Third, algorithm-based automated AF ascertainment schemes using EMR data may identify patients in whom the benefits and risks of anticoagulation for thromboembolism prophylaxis are controversial. For example, physicians identified patients with transient AF in the setting of a reversible cause as the most commonly selected reason for a patient not being on an anticoagulant in this study. Recent data has suggested that there may be increased risk of recurrent AF associated with prior episodes attributed to a secondary or reversible event, and substantial long-term risk of AF-related strokes may exist in such patients.32, 33 Even after excluding patients with transient AF in the current study, only 8.3% of patients in the intervention arm were started on anticoagulants.

Prior consensus guidelines have suggested that AF may resolve with treatment of the reversible precipitant and therefore obviate the need for long-term anticoagulation,34 though more recent guidelines have highlighted a lack of randomized data to guide such decisions.35 Similarly, data increasingly suggest that the burden (amount of time spent in AF) of AF may be associated with stroke risk,36, 37 a factor which is not currently implemented in clinical guidelines and which electronic AF ascertainment algorithms do not generally take into account. The results of this study highlight the heterogeneity of what clinicians consider actionable AF for which long-term oral anticoagulation is indicated. Future studies should evaluate longitudinal outcomes among patients with reversible AF precipitants and assess whether oral anticoagulation is appropriate among these patients.

Our study should be interpreted in the context of the study design. Since it was conducted within a single primary care network, our findings may not be generalizable to other centers or care providers such as cardiologists. Randomization was at the patient level, so it is possible that the care of control patients may have been impacted by the intervention. We submit this is unlikely to have influenced the results given the infrequent use of anticoagulation in both arms. The electronic alert was conducted outside of a clinical encounter, which may have created an added burden for physicians to contact patients and modify treatment. Future point-of-care alerts may have a different impact on outcomes. It is possible that physicians may have ignored the email alert, whereas mandatory alerts with a hard-stop requirement may have yielded different results. Our AF algorithm misclassified approximately 12% of patients as having AF. Without misclassification, the percentage of patients anticoagulated after 3 months would be expected to be higher in both the intervention and control arms. While our alert included educational materials for providers, a more multifaceted approach that includes both provider and patient education, as well as regular monitoring and feedback, may be impactful.29 Only 58% of physicians completed a survey, however, this level of response is typical among physicians and we did not observe a significant difference in anticoagulation rates associated with survey response (p = 0.28).38, 39 The survey element was directed to providers only and not to patients. There appears to be wide variability in patient and physician values related to risks and benefits of oral anticoagulation, and these values and preferences may often be discordant.40, 41 Future efforts should explore the value of engaging the patients in AF anticoagulation interventions.

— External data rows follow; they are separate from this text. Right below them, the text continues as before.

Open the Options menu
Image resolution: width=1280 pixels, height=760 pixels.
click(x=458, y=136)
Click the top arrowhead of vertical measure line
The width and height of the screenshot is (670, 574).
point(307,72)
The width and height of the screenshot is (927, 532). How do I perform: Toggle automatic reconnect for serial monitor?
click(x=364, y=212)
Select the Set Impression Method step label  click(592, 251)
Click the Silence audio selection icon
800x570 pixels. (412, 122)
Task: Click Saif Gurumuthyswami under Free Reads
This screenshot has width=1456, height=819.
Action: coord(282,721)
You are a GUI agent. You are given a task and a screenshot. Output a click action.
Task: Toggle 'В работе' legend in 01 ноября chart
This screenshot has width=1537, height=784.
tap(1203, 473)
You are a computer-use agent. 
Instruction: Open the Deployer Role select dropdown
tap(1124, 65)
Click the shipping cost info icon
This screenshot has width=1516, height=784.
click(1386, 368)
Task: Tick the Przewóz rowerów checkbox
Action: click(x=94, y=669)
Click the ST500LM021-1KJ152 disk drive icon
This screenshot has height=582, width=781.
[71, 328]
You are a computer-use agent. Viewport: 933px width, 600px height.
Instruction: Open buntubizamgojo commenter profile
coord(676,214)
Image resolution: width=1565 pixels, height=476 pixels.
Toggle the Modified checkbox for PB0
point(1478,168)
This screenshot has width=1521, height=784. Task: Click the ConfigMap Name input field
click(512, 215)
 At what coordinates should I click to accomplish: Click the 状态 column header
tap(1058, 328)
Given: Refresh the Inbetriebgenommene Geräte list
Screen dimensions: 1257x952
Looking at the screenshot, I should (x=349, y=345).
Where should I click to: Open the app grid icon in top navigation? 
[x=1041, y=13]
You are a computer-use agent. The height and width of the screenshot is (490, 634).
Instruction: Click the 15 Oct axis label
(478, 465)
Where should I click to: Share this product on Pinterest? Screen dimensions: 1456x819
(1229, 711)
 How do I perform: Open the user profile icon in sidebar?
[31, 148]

In conclusion, a very small percentage of patients were newly prescribed anticoagulants during the 3-month study period and electronic physician notifications did not increase anticoagulant prescriptions compared to usual care. Most physicians were aware of the patient’s oral anticoagulation status and did not prescribe oral anticoagulants because they perceived bleed risk was too high or stroke risk was too low, the latter predominantly due to a history of transient AF. Despite the notifications, most physicians felt their decisions not to use oral anticoagulants were appropriate. In the current environment, where there is much clinical and public attention to anticoagulation for AF, electronic alerts and physician education are unlikely to substantially increase oral anticoagulant utilization in patients with AF.